> _EXERCISE OBJECTIVE_: Copy each line below holding "Given".

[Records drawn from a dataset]
------------------------

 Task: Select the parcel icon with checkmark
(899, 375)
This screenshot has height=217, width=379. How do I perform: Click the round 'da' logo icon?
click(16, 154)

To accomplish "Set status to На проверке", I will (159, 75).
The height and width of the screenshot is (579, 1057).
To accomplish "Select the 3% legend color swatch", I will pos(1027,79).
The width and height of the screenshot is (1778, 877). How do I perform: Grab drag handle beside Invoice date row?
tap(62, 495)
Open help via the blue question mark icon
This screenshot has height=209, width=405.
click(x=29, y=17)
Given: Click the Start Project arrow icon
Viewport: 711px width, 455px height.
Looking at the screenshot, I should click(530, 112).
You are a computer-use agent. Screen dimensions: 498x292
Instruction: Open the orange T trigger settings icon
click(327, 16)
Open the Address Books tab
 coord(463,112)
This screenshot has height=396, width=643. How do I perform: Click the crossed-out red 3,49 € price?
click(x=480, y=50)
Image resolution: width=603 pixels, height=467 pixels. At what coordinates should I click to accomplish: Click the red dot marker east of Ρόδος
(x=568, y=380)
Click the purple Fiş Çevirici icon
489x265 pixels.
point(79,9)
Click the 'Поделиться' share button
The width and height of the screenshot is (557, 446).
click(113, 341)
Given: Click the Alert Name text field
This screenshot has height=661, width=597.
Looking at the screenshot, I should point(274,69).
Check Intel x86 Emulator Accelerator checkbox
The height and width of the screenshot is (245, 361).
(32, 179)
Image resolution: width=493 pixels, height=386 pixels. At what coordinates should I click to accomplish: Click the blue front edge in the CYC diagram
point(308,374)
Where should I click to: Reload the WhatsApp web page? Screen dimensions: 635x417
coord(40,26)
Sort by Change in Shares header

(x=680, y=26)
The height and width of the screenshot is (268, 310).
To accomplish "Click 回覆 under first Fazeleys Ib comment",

------------------------

> _TASK OUTPUT_:
Given: Click the Start Project arrow icon
Given: Click the Alert Name text field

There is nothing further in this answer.